_Task details_
Exactly the lines from the one containing "Where should I" through the end of the data, and nothing more, should be retyped; pictures stay out.

_Records for processing_
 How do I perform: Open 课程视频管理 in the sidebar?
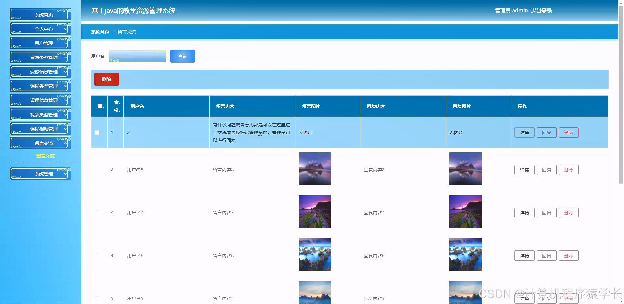click(40, 129)
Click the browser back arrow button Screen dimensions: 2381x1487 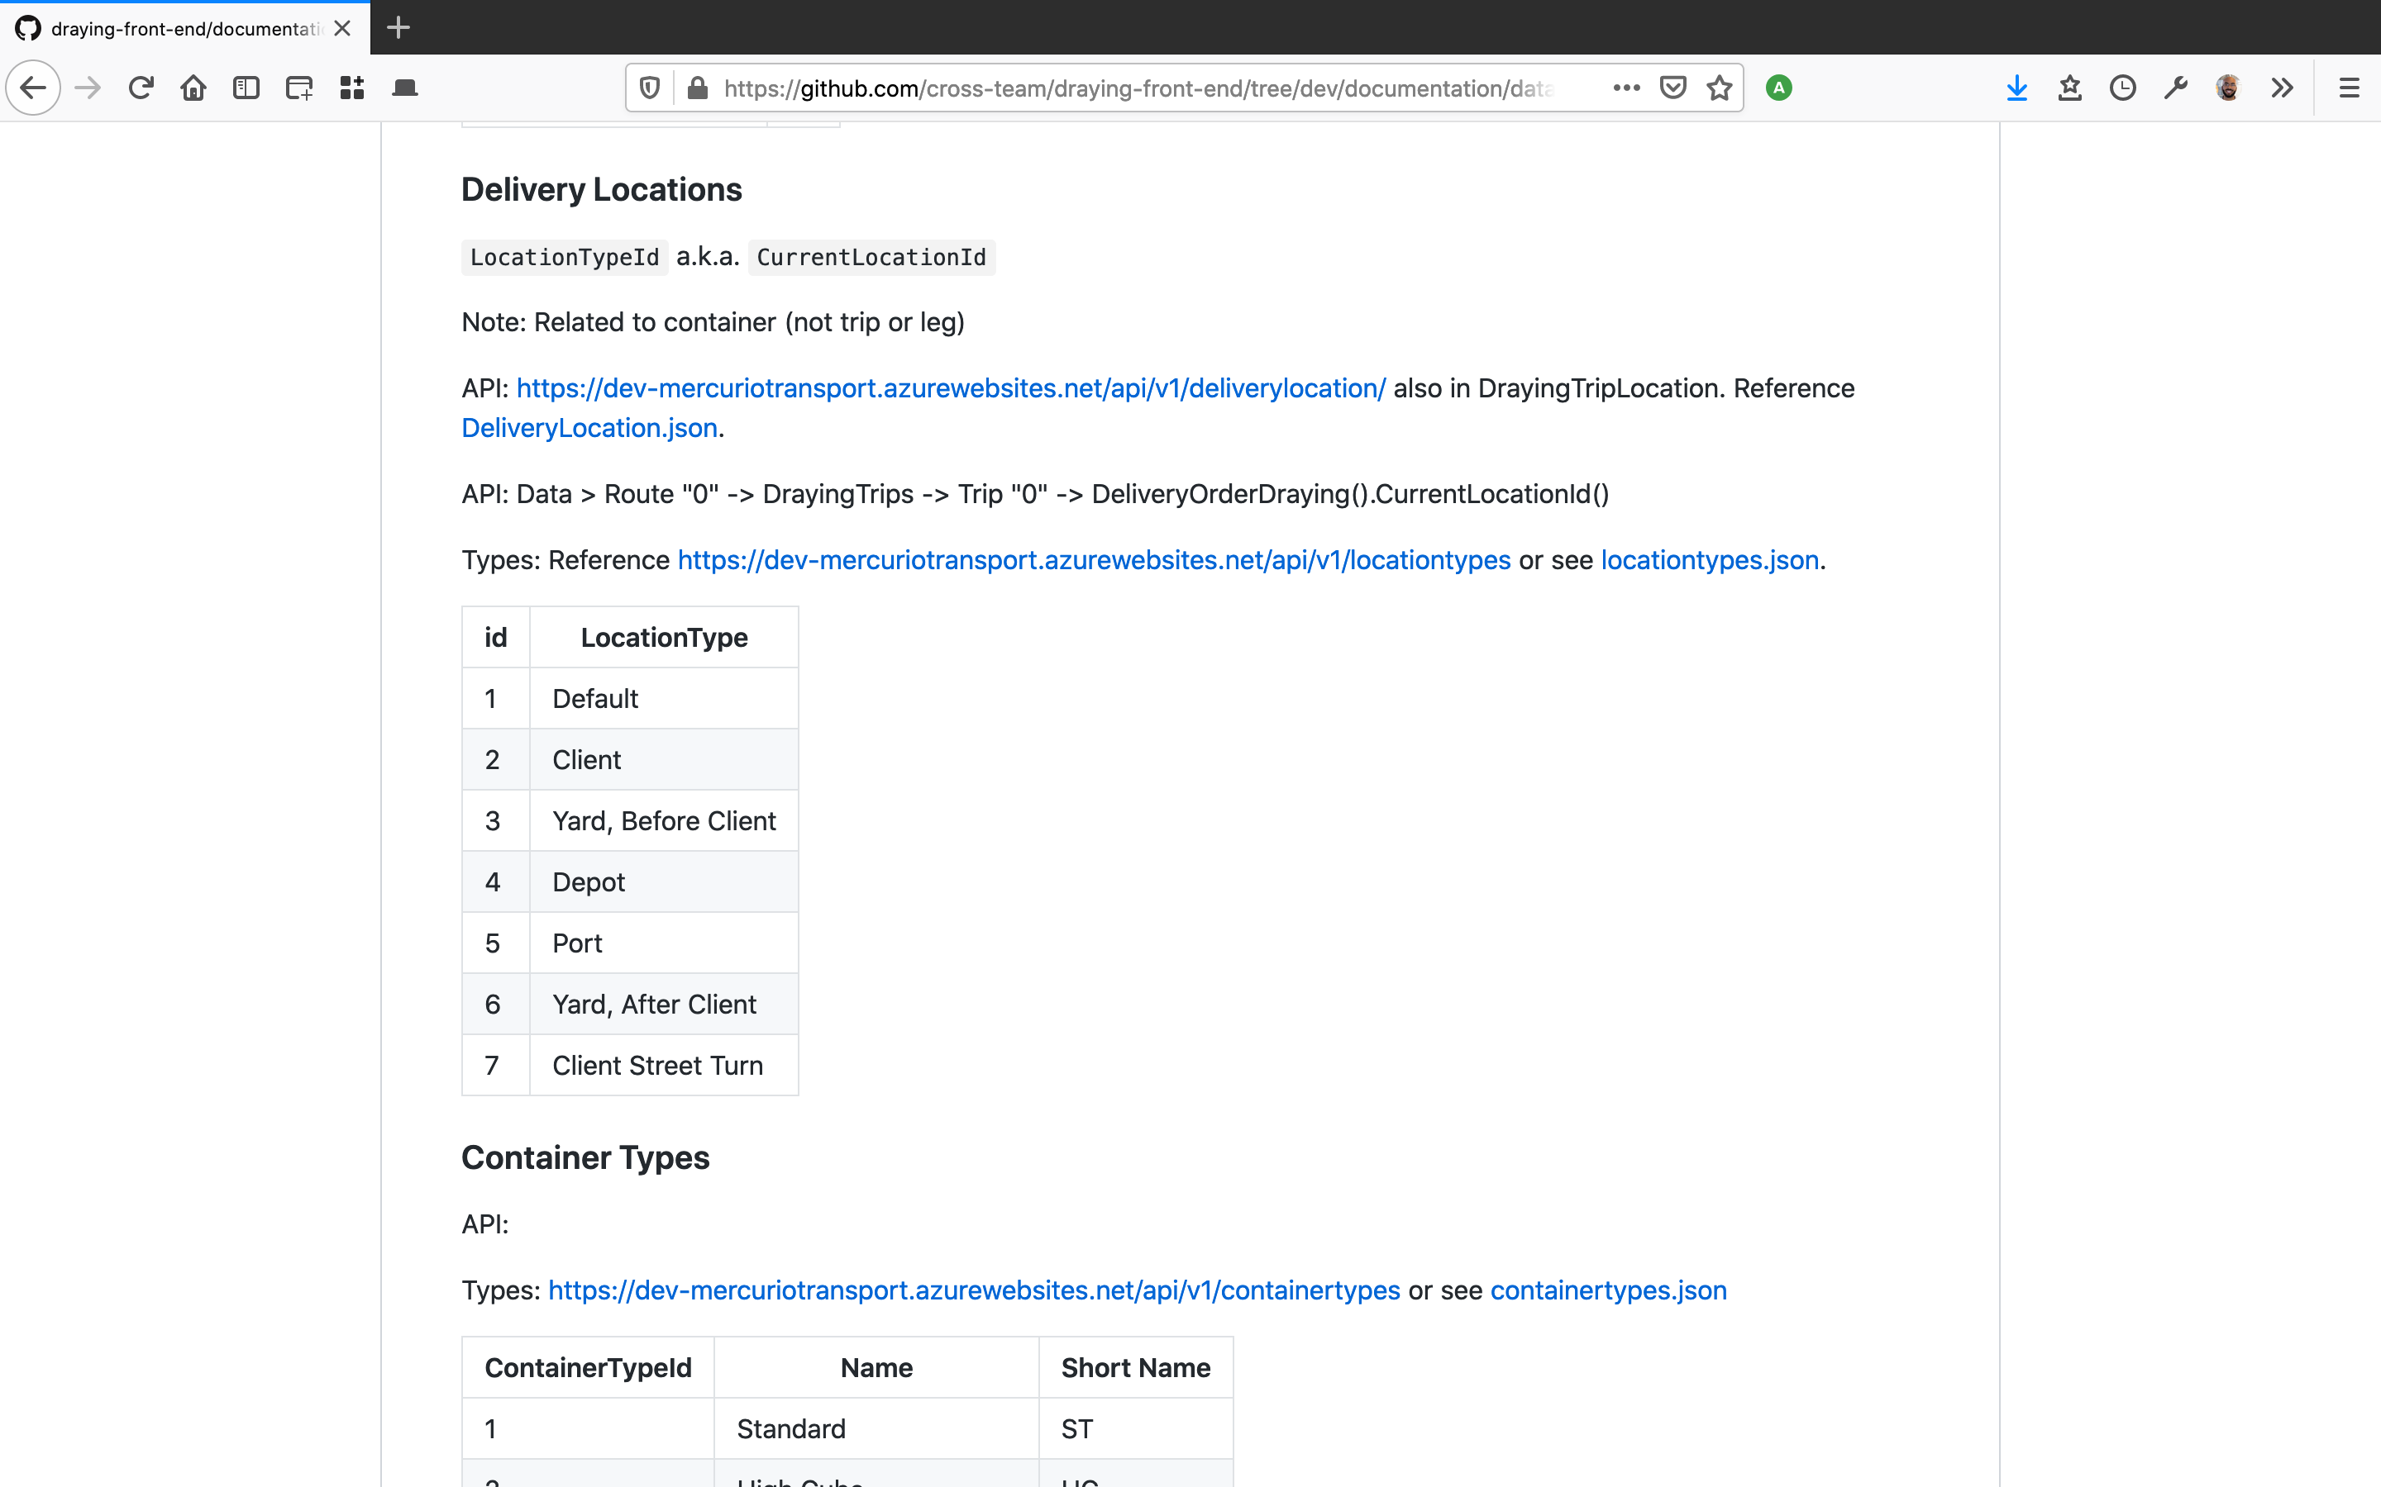click(33, 89)
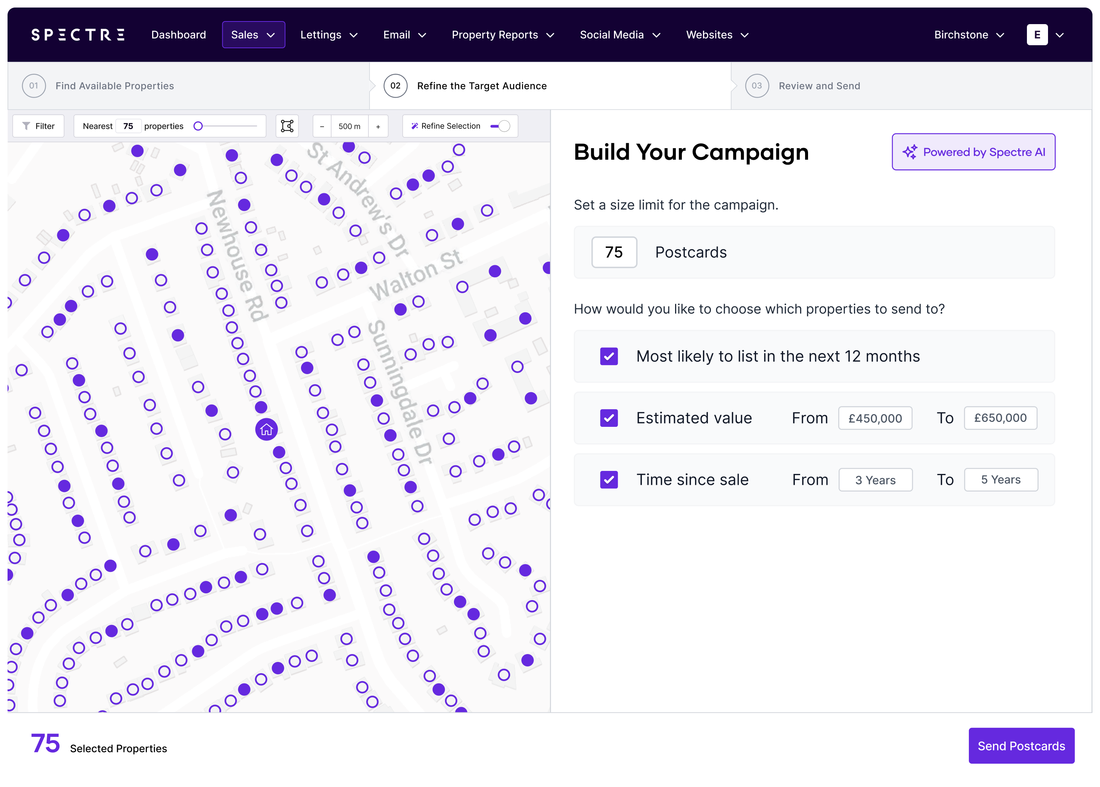Click the home marker on the map
This screenshot has width=1100, height=787.
[267, 429]
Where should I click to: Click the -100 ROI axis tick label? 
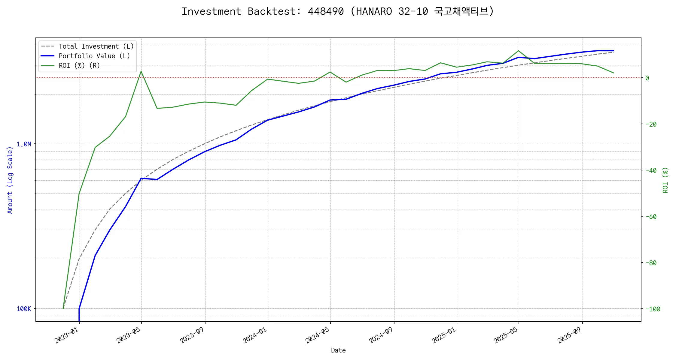653,309
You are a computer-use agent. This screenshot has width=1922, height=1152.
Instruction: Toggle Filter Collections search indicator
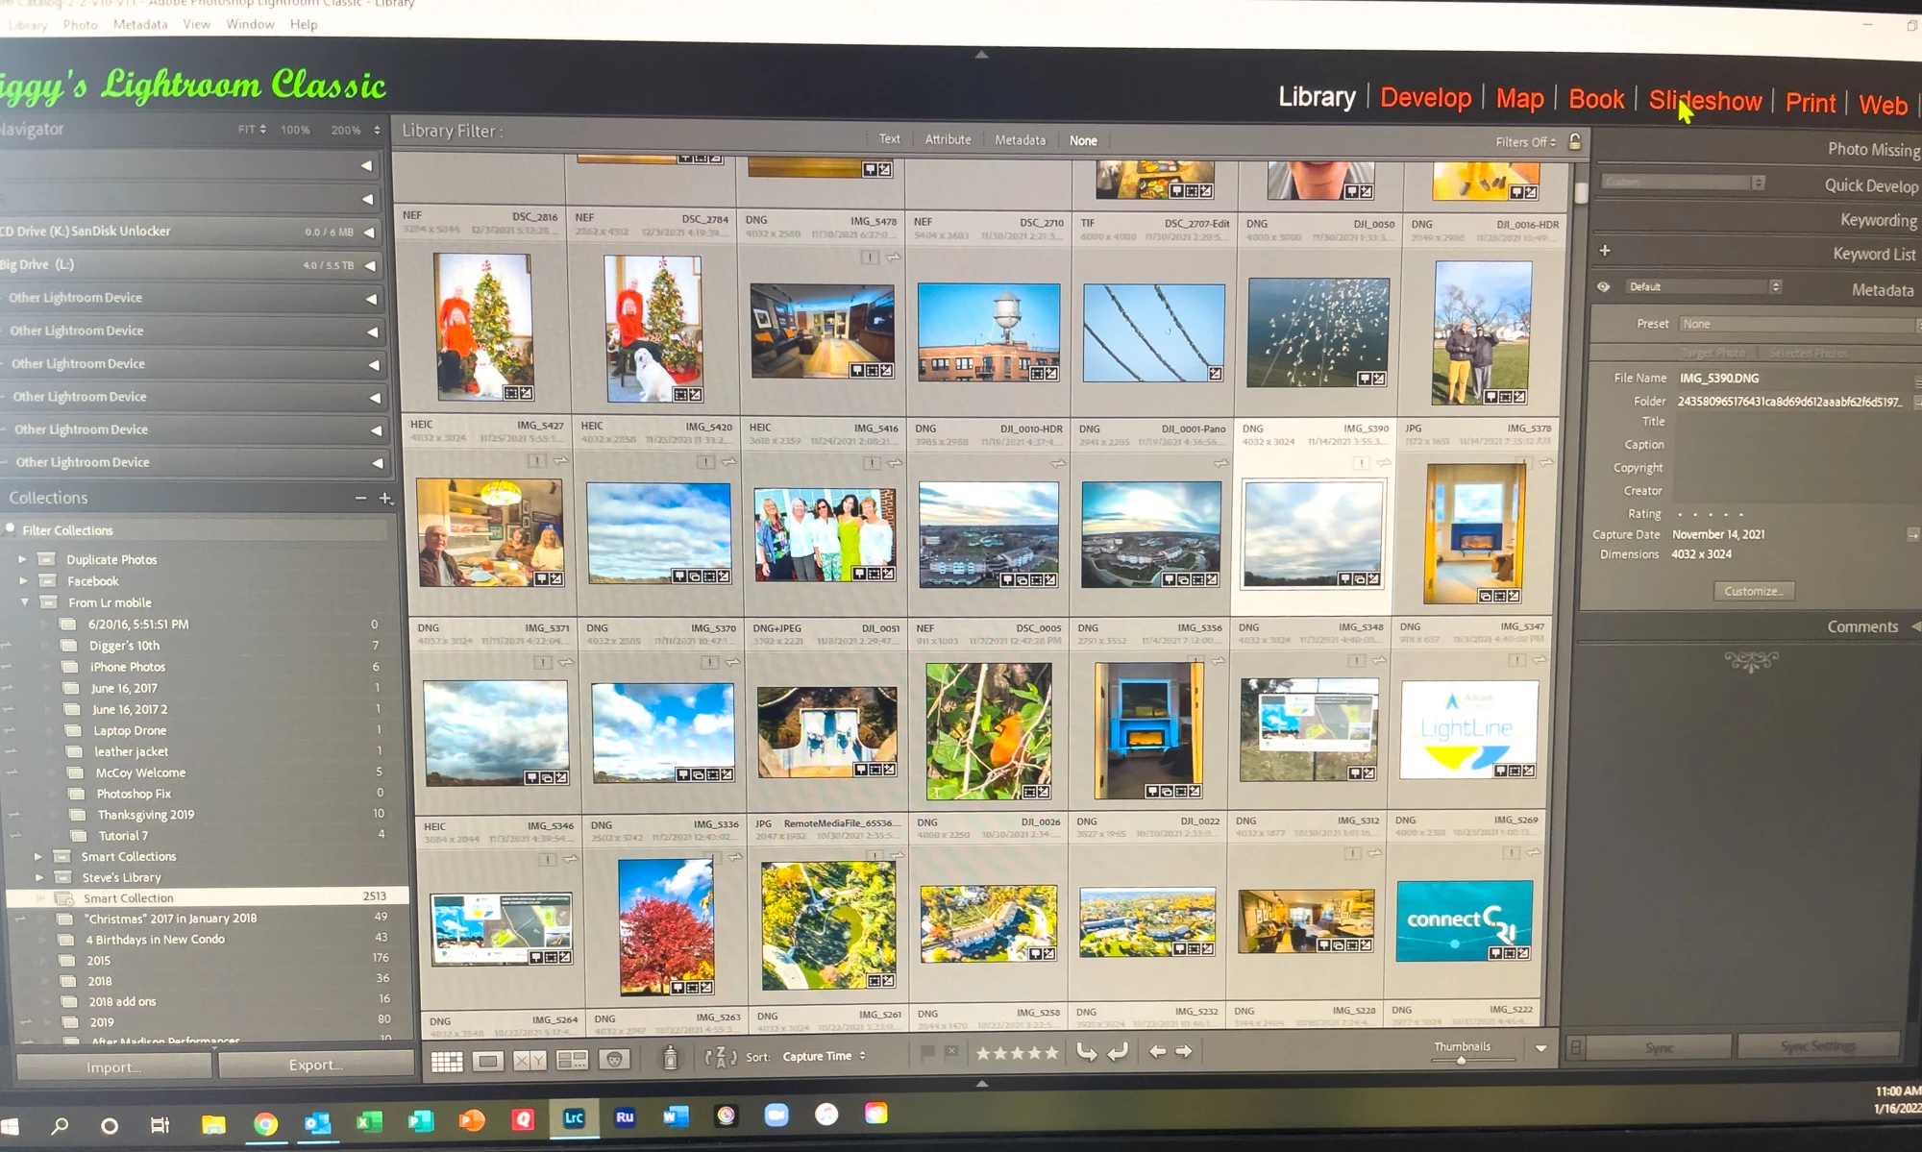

_Result of the task_
Where should I click to: Click the -100 ROI axis tick label? 
653,309
You are a computer-use agent. This screenshot has width=1922, height=1152.
Instruction: Toggle Filter Collections search indicator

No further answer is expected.